EVE Online is like Star Trek.  The ships are big and heavy and slow, with bad-ass weapons.  There's lots of people involved.  And if you're an EVE PvPer, you probably go where other people tell you to go.

Star Wars?  The place of Star Wars -- at least for a few more months -- is looking to be taken by an MMO in beta called Black Prophecy.

In the tutorial introduction for Black Prophecy, you are given your very own space fighter to do with as you please.  It's not much, but it's got engines and guns and a cockpit, and a shield generator if you can afford one.  You can tinker with it, modify the specs here and there, choose the types of guns and engines you want to use, and as you tinker, the appearance of your ship in-game changes.  And when you sit down, you are strapped in.  If a battleship goes by, it's not a little box 15 pixels across on a screen with a hundred other battleship boxes in the fleet.  It's a hulking behemoth that cuts off your vision of a third the sky, blotting out the local star.

And guess what, your wing commander just ordered you to fly along its hull and destroy as many of its turrets as you can.

You don't get to just lock them up and hit F1.  You need to get in there with the engines you've chosen, manually aim and fire the guns that you've chosen, and hope the shields you have fitted can stand up to the punishment.  Just try not to take too much damage, because repairs cost money...

Think of Black Prophecy as "EVE with aim."

It's sharded and instanced, but it hides it really well.  No sandbox here (yet).  And it's only a beta product.  Crafting doesn't work, painting your ship doesn't work, and there's not a huge amount of content available yet.  PvP is a big question mark.  There's only eight or ten types of guns, and limited selections of other mods.

But there's definitely a lot of potential here, just the same.

I was quite prepared not to like it.  And then I found myself still playing four or five hours later.  It's got the "wow" factor going on on a number of levels, from ship customization and graphics, to backgrounds, to models, to story.  The first time I fired one particular type of energy weapon, I laughed out loud.  It was a beam laser that I could fire for as long as I liked... or at least until the emitter burned out from overheating.  That is how an energy weapon should work, all right.  Oh yes, there's definitely potential here.

More to come.

The realities of EVE

Sigh, LOL.  No getting away from EVE today.

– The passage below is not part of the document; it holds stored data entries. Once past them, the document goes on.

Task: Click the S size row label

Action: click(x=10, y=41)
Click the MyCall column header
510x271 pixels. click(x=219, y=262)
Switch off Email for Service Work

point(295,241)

Curious if CCP's sudden dive into "macro-transactions" was the result of financial trouble, some folks on Failheap Challenge that are familiar with Icelandic law drafted an accomplice to go into the local tax office and request a copy of CCP's public financial statements.  I'm not a lawyer, but apparently, even privately-held companies are required, in Iceland, to post these statements.

Want to see the report yourself?  Download it here.

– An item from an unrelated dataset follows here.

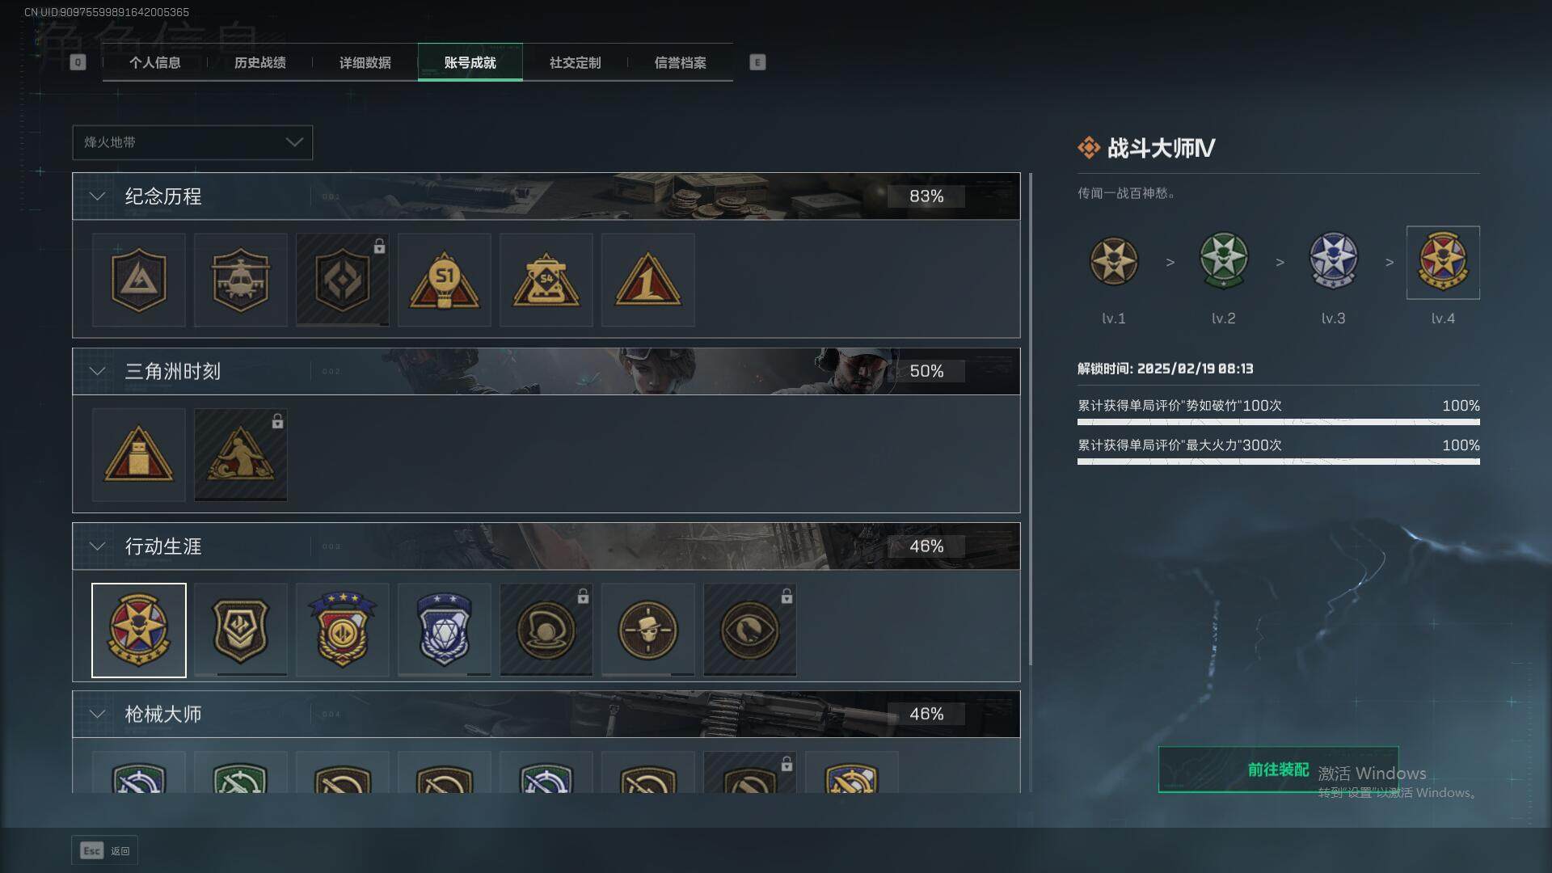Click the achievements list scrollbar

1030,419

I'm still going through it between my own business commitments this morning, but the statement is a tiny bit troubling.  Here's the tl;dr version:

CCP, as I said, is privately held, in this case by a group of investors.  Those investors purchased additional shares of the company on what was essentially a two-year loan in 2009.  That loan was funded to CCP early in 2010, and was presumably intended to fund DUST 514 development.  That loan comes due in October of this year, and is just under 12 million USD.  This in and of itself is no big deal; every company in the world maintains its liquidity with short-term loans from creditors.  CCP is no exception.  At the end of the loan term, those loans are repaid from your cash reserves to ensure viability, at which point, the same creditors will almost always reissue the loan.

In short, I give you 12 million dollars.  You put that money in a bank account somewhere, and use it to make a profit.  At the end of the two years, you get to keep the profit as long as you give me my 12 million dollars back, presumably with some profit for me.  Once you do that, I have the option of giving the 12 million dollars right back to you: you're a solid investment.  However, if you can't pay back the 12 million dollars on schedule, then I have to question the soundness of my investment.  Got it so far?

From the financial statement, CCP currently seems unable to pay off this loan due in October.  I can see only a little bit under six million USD cash-on-hand.  So, they don't have the cash-on-hand to repay this due loan.  How their investors would react to this is anybody's guess.  I'm not all that familiar with their investors.  What they bought with that money is a large code base (presumably the code for DUST 514 and WoD), but that code base isn't making them any money yet.  And my first impression is that they're burning through cash at a slightly faster rate than the 12 million USD two-year loan should allow them to, indicating this pattern is not sustainable even if they got an extension.

Anyway, still looking into it, but this was my first impression.

EDIT (27/Jun/2011): OK, as I was typing this and busy with other meetings, on FHC has come to the same conclusions I have, and has written a much more detailed analysis.  In particular, he had time to do the burn-rate calc that I didn't, and came up with an $8.6 million burn rate for last year.

EDIT #2 (27/Jun/2011): Let me be completely clear: CCP is a profitable company.  They're making a profit every year in this report, and are even getting very decent tax breaks (presumably from Iceland) which would allow them to continue being profitable.  They're just having a liquidity problem: they're burning through cash at a rate a bit higher than their profit, and as a result, have low cash-on-hand at any given moment.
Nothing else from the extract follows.